C’est la lutte finale, en tout cas la conclusion de Man of Steel. Superman est tiraillé sur deux plans, deux époques. D’un côté il y a la menace immédiate, le destructeur déclaré de Krypton qui veut maintenant s’en prendre à la Terre. Par ailleurs il y a l’explosion de la famille de Clark Kent. Brian Michael Bendis termine ici ce qui est sa déclaration d’intention pour son run à venir sur la série Superman, en utilisant des raccourcis plus ou moins adroits.

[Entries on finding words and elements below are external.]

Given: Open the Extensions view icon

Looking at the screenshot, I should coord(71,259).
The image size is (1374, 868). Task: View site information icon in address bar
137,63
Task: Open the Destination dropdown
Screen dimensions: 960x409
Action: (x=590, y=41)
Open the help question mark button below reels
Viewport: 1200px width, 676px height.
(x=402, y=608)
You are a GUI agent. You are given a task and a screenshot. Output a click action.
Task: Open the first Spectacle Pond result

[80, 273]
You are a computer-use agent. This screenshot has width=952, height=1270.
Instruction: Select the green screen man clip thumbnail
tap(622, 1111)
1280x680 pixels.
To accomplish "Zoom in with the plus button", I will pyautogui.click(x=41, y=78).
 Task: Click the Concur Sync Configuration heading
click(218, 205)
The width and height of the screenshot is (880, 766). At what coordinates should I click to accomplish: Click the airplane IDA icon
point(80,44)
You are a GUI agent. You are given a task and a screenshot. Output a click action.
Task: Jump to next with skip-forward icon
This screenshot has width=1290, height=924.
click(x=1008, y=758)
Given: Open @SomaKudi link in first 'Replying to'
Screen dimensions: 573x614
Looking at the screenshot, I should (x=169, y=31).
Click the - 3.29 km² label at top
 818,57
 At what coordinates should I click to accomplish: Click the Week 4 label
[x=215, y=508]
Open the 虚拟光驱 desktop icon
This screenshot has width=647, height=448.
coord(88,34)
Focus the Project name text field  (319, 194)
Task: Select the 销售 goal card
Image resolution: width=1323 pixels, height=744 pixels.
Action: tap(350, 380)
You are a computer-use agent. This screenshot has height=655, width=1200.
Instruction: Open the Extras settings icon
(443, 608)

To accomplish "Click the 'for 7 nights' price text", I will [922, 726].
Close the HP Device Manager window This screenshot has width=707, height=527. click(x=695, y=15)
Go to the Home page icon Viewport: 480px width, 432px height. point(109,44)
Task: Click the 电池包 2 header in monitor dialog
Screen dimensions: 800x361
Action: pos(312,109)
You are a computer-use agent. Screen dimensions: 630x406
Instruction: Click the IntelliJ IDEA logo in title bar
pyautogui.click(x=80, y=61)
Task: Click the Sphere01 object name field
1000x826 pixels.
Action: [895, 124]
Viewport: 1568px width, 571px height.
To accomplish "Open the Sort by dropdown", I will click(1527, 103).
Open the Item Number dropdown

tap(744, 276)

Scénario de Brian Michael Bendis
Dessins de Jason Fabok
Parution aux USA le mercredi 4 juillet 2018
Brian Michael Bendis écrit… comme Brian Michael Bendis. Ce n’est pas un scoop, c’était palpable depuis le premier épisode de Man of Steel et c’est naturel. Vous n’embauchez pas un auteur pour qu’il se renie et qu’il aille contre sa nature. Fidèle à ses habitudes Bendis termine donc cette mini-série d’une manière qui est loin d’être définitive. Il aime les fins qui débouchent sur l’arc suivant, c’est certain. Mais ici c’est bien normal. Si Bendis avait dit tout ce qu’il a à dire sur Superman dans ces six épisodes, ce ne serait pas la peine d’envisager un run à venir. L’exercice de Man of Steel est avant tout et surtout de disposer les pions, mettre l’univers de Superman en ordre de bataille, en vue de la série prochaine. En un sens, Bendis en arrive à une fin de combat contre Rogol Zaar qui marque plus l’arrêt que la plupart de ses arcs de Daredevil. Il y a une sorte de passage (au moins temporaire) à la caisse pour l’assassin de Krypton et Kandor. Mais les questions exposées à voix haute nous montrent bien que Superman n’en a pas fini avec Zaar. D’où vient-il ? Pourquoi en veut-il tant aux Kryptoniens ? Qu’en faire ? Sur un autre pan important de Man of Steel, Bendis est plus prompt à poser les questions. On sait, désormais, pourquoi Lois Lane et le petit Jon ont disparu de la vie de Clark. Ce n’est d’ailleurs pas une surprise, l’explication était prévisible depuis l’épisode #2 ou le #3. Avec eux les questions ne portent plus sur les raisons mais sur leur devenir. Ça, c’est ce qu’on pourrait classer dans les bonnes nouvelles, les ébauches de plans qui vont porter leurs fruits dans le titre Superman.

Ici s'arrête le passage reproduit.